Notice that for each line, we concatenate the `newline` `\n` symbol to the string to be written to write the text to a new line.




### Bonus: Context managers
As you can see, after *opening* and performing operations on a file, we always have to remember to *close* it. If we forget to close it, unexpected behavior can happen. If the program crashes later on, for example, we might have the situation where the text is not written to the file. If you open many files and you don't close them, the python intepreter can run out of memory. On some operating systems, the file contents are only updated after closing, etc ...
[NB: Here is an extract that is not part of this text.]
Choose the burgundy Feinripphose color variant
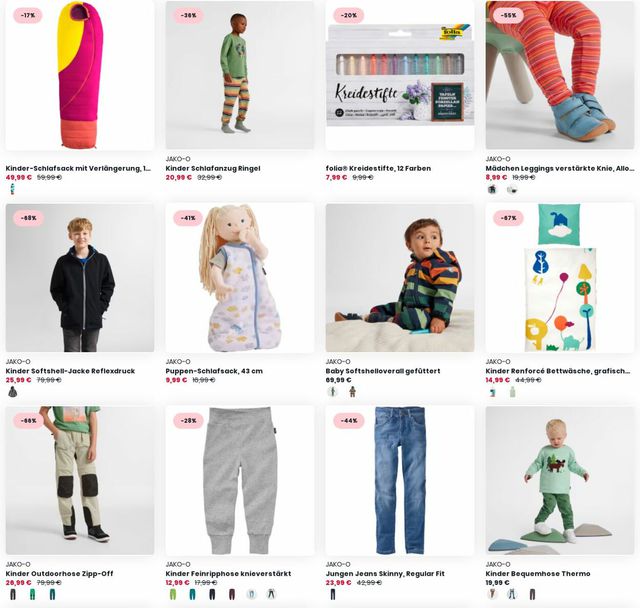 [x=232, y=594]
This pattern is very common dealing with many *resources*: files, connections, threads, servers, etc...  You acquire the access to the resource, do some work on it and finally you clean up after yourself by closing it again. Because of this, python offers a construct called [*context manager*](https://docs.python.org/3/reference/datamodel.html#context-managers) which implements exactly this beahvior:
- get access to a resource
- Do some work
- release this resource 

In the case of files, we can replace the open-read-close or open-write-close sequence  with a context manager. Context managers are used inside  the `with` statement:

In [17]:
with open("./data/hello.txt", "r") as file_ob: 
    contents = file_ob.readlines()
    print(contents)

['Hello, I am a file with some text.\n']


`with open(path) as name` opens the file in `path` and assigns it to the `name` file object. This object is only valid in the *scope* of the context manager, that is the indented block of code that follows the `:`. Once the python interpreter leaves the context manager, `file_ob.close()` is automatically called, ensuring the file is properly closed no matter what happens.
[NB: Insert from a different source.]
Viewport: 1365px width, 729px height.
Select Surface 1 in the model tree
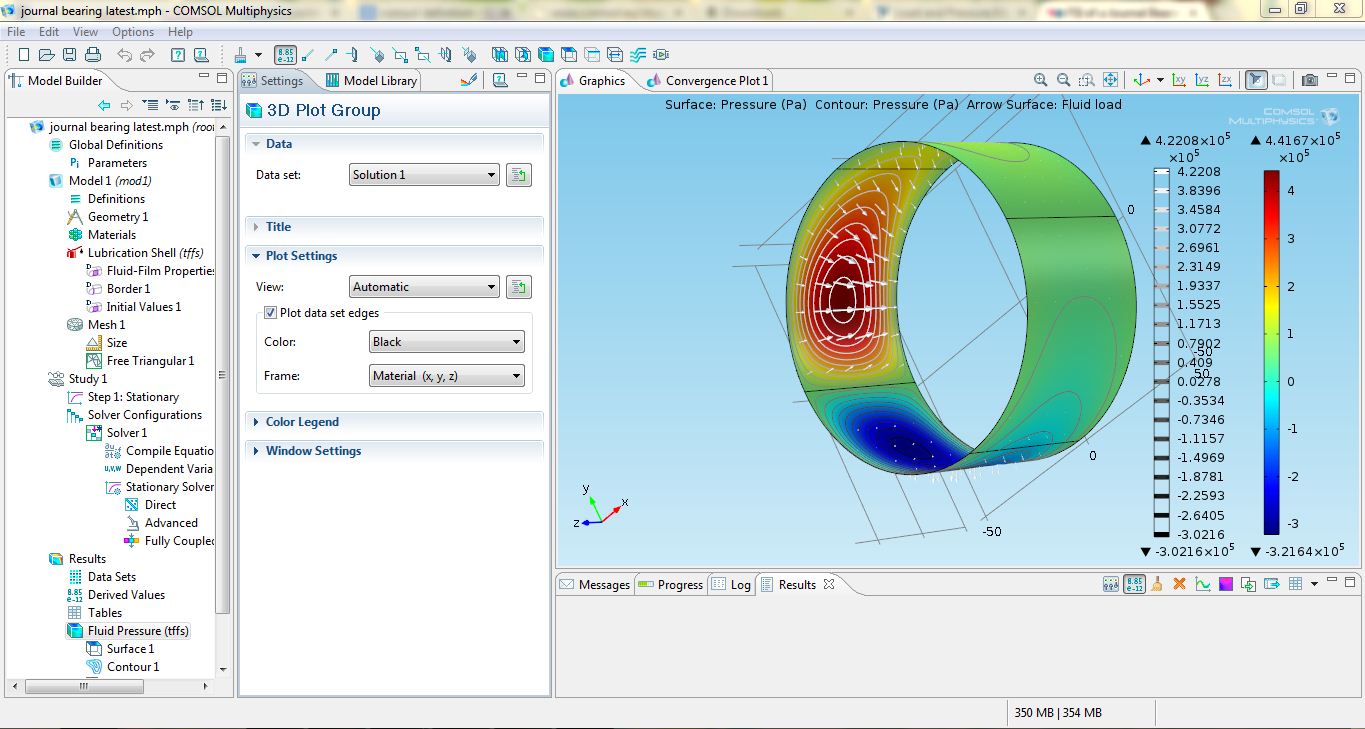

This pattern can be extended to any other resource that should be managed in a similar way,  for example database connections. If you want to learn how to implement context managers for other types of objects, please refer to the `contextlib` [documentation](https://docs.python.org/3/library/contextlib.html) in the python standard library.

### Bonus: Binary I/O

Another aspect of file I/O is accessing files in [*binary mode*](https://docs.python.org/3/library/io.html#binary-i-o); that means that instead of writing and reading *text*, we manipulate `bytes` in order to represent non-textual data. This is useful for interacting with measurement data and other non-textual information like images, machine learning model parameters and other complex strcuture, although in most cases you won't need the low-level control of binary I/O and will use libraries instead. 

To look at an example, let's write a sequence of `int` to `output.dat`[^1]  as a  sequence of bytes. Because one byte corresponds to 8 bits, using one byte per integer means we can unambigously store `2^8= =256` values.


[^1]: `.dat` is a typical "generic" extension to indicate that the file contains some sort of data. Filename extensions does not have any binding meaning by themselves, they are simply a convention for users to quickly see what contents to expect.

In [20]:
with open("data/output.txt", "wb") as out_file:
    bs = b"".join([i.to_bytes(1, 'little') for i in  range(10)])
    print(bs)
    out_file.write(bs)

b'\x00\x01\x02\x03\x04\x05\x06\x07\x08\t'


note that we used the mode `wb` for `write, binary`. The `write` function expects a [`bytes`](https://docs.python.org/3/library/stdtypes.html#bytes) object. Because of the historical connection between bytes and strings, we can produce a  bytes object by prepending `b` to a string literal. Therefore, we generate an array of bytes using [`to_bytes`](https://docs.python.org/3/library/stdtypes.html#int.to_bytes) and combine them with the [`join`](https://docs.python.org/3/library/stdtypes.html#str.join) method on the empty byte literal `b""`.

Now that we wrote out our sequence, we can try to read it back from the file:

In [35]:
with open("data/output.txt", "rb") as in_file:
    data = in_file.read()
    seq = [b for b in data]
    print(seq)

[0, 1, 2, 3, 4, 5, 6, 7, 8, 9]


And, surprise! We obtain our original sequence.

Note that because of quirk of python, the `read` method returns a `bytes` object, but when we try to access a single element (as we would do with a string), the entry is already an `int`.